The TensorZero Gateway can achieve <1ms P99 latency overhead at 10,000+ QPS. See Benchmarks for details.
Best practices
Observability data collection strategy
By default, the gateway takes a conservative approach to observability data durability, ensuring that data is persisted in ClickHouse before sending a response to the client. This strategy provides a consistent and reliable experience but can introduce latency overhead. For scenarios where latency and throughput are critical, the gateway can be configured to sacrifice data durability guarantees for better performance. If latency is critical for your application, you can enablegateway.observability.async_writes
or gateway.observability.batch_writes
.
With either of these settings, the gateway will return the response to the client immediately and asynchronously insert data into ClickHouse.

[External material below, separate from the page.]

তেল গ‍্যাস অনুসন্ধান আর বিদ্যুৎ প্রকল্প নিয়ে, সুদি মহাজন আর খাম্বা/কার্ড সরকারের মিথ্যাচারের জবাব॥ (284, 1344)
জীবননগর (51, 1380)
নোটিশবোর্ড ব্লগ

The former will immediately insert each row individually, while the latter will batch multiple rows together for more efficient writes.
As a rule of thumb, consider the following decision matrix:
High throughput | Low throughput | |
---|---|---|
Latency is critical | batch_writes | async_writes |
Latency is not critical | batch_writes | Default strategy |
Other recommendations
- Ensure your application, the TensorZero Gateway, and ClickHouse are deployed in the same region to minimize network latency.
- Initialize the client once and reuse it as much as possible, to avoid initialization overhead and to keep the connection alive.